Profiter de sa résidence secondaire ou simplement d’un long séjour au soleil pour travailler loin de son bureau ? Plus qu’un rêve, cette possibilité est devenue réalité, à  condition de suivre des règles strictes. Explications et témoignages.

« La vue depuis mon bureau, ce sont les palmiers et le soleil toute la journée. Le bruit, ce sont les chants des oiseaux dès mon réveil, à 5 heures ! C’est l’heure à laquelle je me lève pour mes clients vivant en Belgique. Pour eux, rien ne change : leurs appels vers mon bureau à Bruxelles sont relayés par Internet, ici, à Alicante. Je réponds 7 jours sur 7 comme si j’étais au bureau. Ma priorité reste le service que je leur offre. Je peux tout gérer à distance, même la signature de contrat grâce à ItsMe. La seule différence, c’est que je peux m’accorder une pause pour un tour en bateau ou pour manger sur ma terrasse. Ce cadre de travail me permet de décompresser », explique Isabelle, Agent immobilier et Courtier d’assurance.

Un accord indispensable

Travailler depuis son lieu de vacances, une pratique qui s’est développée il y a 3 ans lors de l’épidémie de Covid, porte désormais un nom : workation, une fusion entre le travail (work) et les vacances (vacation). Mais télétravailler, que ce soit en Europe ou au bout du monde, implique le respect de règles strictes. « La première, pour un salarié, c’est avoir l’accord de son employeur formalisé par un avenant au contrat. Il est indispensable d’y insérer le lieu et l’horaire de travail en tenant compte de la fonction exercée et de l’obligation d’être joignable », explique Katleen Jacobs, Business Manager Legal Consultancy chez SD Worx. Les plages horaires doivent être clairement définies entre l’employeur et le travailleur, en tenant compte d’un éventuel décalage horaire et de la disponibilité demandée au travailleur.

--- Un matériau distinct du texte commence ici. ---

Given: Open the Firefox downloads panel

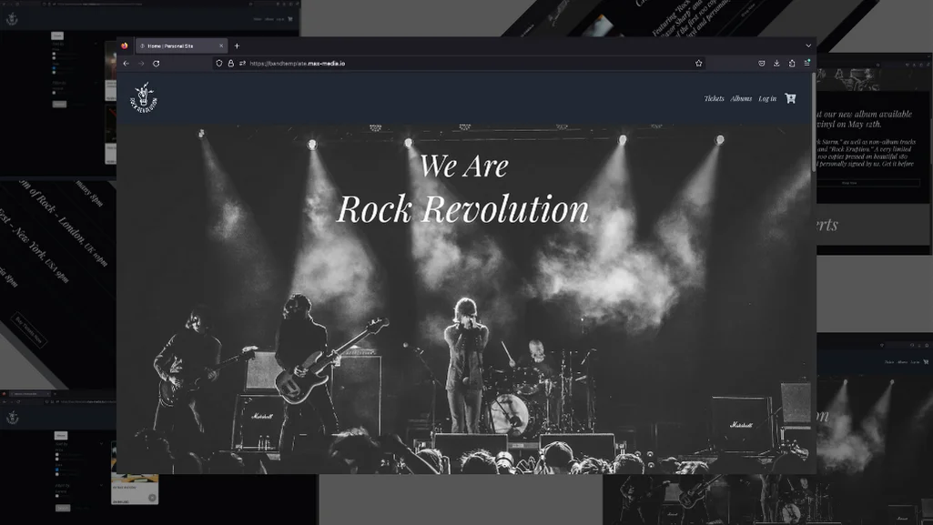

La première règle, pour un salarié, c’est avoir l’accord de son employeur formalisé par un avenant au contrat.

- Katleen Jacobs – Business Manager Legal Consultancy chez SD Worx

Règles et Formalités

Les parties prenantes doivent anticiper au maximum les questions et problèmes potentiels, notamment en cas d’accident du travail. « Un document détaillant le lieu et la période de télétravail doit être établi entre l’employeur et le télétravailleur pour que les accidents du travail soient couverts. L’employeur doit en informer la compagnie d’assurance ».

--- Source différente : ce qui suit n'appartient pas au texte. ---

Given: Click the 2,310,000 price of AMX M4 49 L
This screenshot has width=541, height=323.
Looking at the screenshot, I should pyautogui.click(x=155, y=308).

De la même manière, pour être en ordre au niveau de la sécurité sociale belge, il est préférable de remplir des documents spécifiques, car le télétravailleur ne peut pas prester plus de 25% de son temps de travail à l’étranger (au sein de l’U.E.).

« Nous recommandons d’obtenir un document A1 de l’ONSS, qui atteste que même si le contrat de travail est temporairement exécuté à l’étranger, le salarié reste assujetti à la sécurité sociale belge ». Du point de vue fiscal, « Un télétravailleur ne peut pas excéder 183 jours à l’étranger au cours d’une année. En respectant cette limite, tous les revenus, y compris ceux gagnés à l’étranger, seront imposés en Belgique. »

Autonomie et Confiance

Chaque année, le télétravail gagne en popularité ; il offre une opportunité d’autonomie pour les travailleurs, tout en exigeant une confiance mutuelle entre employeur et employé. Un bénéfice commun !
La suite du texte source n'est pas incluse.